The Blue Water skirmish held at the Blue Water Sportsman's Association was probably the busiest regional skirmish of the season. Held the weekend of July 21st and 22nd, this skirmish had almost every team event held at Nationals (missing only breechloader). The skirmish was hosted by the 24th Michigan and the 15th Virginia Cavalry and the days were full of shooting as each team match had plenty of events (seven events for musket and carbine and six events for smoothbore). It was definitely an enjoyable weekend with plenty of shooting.

Unquestionable hit

A comment that I was passed was in regards to the friendliness and openness of our membership. Twana Pinskey of the Huron Rangers had her nephew out to see the end of the musket match and the cannon match. He was very impressed and couldn't wait to shoot with us, and asked a slew of questions to one of the teams setting up a cannon. Those members took the time to answer his questions and explain the fundamentals to him while they were readying their piece. She said that she was again impressed by the quality of the membership of our organization. And on the topic of cannons there were two members who got their first experiences with artillery pieces and won first place medals at the same time while filling in on gun crews (Jason Walters, 1st Michigan Engineers and Mechanics and Matt Schooley, 7th Tennessee).
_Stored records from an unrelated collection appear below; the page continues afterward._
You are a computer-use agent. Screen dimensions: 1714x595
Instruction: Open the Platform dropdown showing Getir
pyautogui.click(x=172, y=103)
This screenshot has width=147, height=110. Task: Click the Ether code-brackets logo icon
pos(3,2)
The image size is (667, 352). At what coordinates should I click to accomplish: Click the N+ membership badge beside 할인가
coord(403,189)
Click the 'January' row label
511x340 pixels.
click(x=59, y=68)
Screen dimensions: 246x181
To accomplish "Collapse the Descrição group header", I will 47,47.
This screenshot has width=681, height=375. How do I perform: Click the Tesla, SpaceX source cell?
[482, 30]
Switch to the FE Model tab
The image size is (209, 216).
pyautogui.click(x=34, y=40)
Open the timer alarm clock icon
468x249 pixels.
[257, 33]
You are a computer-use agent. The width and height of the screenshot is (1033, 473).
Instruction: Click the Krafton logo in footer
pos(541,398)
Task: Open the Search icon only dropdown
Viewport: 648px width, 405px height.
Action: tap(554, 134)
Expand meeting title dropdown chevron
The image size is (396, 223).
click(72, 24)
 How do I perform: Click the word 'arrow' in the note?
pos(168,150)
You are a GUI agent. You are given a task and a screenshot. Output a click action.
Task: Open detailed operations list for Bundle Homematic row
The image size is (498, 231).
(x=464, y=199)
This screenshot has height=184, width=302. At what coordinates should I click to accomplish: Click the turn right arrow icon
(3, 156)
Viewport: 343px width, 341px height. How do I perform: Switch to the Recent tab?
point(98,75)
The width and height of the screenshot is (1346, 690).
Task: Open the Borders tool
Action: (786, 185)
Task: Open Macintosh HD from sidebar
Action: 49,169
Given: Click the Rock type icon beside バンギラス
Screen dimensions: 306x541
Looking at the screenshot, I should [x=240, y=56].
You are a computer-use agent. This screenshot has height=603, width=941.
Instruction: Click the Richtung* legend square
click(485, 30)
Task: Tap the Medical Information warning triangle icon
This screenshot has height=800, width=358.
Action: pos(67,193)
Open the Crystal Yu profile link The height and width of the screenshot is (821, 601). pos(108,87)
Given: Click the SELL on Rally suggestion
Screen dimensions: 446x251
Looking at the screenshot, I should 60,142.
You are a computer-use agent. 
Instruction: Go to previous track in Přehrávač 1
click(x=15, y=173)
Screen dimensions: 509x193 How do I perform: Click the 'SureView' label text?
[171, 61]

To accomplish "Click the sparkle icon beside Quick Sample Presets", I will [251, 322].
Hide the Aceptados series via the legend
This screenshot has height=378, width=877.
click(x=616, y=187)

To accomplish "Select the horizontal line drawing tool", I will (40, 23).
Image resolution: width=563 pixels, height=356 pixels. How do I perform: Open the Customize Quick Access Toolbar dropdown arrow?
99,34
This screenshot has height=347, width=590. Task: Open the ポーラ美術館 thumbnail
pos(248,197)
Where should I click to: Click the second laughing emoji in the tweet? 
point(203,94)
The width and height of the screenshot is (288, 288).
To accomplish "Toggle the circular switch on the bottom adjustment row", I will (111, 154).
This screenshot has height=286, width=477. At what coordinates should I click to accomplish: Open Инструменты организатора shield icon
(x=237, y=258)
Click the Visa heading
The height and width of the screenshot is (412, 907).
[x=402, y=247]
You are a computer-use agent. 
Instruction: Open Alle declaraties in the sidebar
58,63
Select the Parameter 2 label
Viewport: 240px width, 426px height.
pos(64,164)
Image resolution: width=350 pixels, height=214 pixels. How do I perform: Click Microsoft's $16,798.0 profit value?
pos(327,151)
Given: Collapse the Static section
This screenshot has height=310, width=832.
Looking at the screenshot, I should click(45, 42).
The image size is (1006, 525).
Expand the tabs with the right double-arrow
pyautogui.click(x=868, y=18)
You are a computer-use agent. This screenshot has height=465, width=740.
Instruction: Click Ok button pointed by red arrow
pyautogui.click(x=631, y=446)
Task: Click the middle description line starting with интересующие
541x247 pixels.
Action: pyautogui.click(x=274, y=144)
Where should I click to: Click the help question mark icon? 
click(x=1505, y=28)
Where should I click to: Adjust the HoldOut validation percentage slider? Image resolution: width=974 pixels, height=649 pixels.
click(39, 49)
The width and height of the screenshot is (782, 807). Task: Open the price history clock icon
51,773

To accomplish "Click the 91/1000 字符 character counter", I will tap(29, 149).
Does this come with instructions?

For the team results, the 111th Ohio Volunteers continued to collect first place medals in class AAA musket and carbine, but the 1st South Carolina Volunteer Infantry came in a close second in musket, less than 17 seconds behind with the 1st Michigan less than 48 seconds out of second place. The 7th Wisconsin dominated the musket class AA competition with a 260+ second lead over their closest competitors, and the 8th Michigan Cavalry strolled into first place in class A musket competition. In class AA carbine, the 1st Michigan Engineers and Mechanics held an 84 second lead over the 7th Wisconsin, who kept a 22.5 second lead over the 7th Tennessee in third place.

111th OVI

In the revolver team event the 4th Michigan held a first place lead of 91.4 seconds, almost equal to their total match time. And in smoothbore results the 1st South Carolina took first place with a 130+ second lead. There was a progressive march for the smoothbore team match in which a volley fire happened at six different range increments, with the 1st South Carolina and the 7th Tennessee both hitting 17 out of 18 shots on the target. The mortar match resulted in a win by the 7th Tennessee gun #2 captained by Kevin Coney and the artillery match was won by an impressive 50-1V score out of a possible 50-5V by the 1st South Carolina Volunteer Infantry (captained by Wally Gibson).

Capac's 150th Anniversary Event. - July 20, 2007
Norm Gibson, 1st South Carolina Volunteers..

NWTers Demonstrate Artillery on the Ball Field in Capac.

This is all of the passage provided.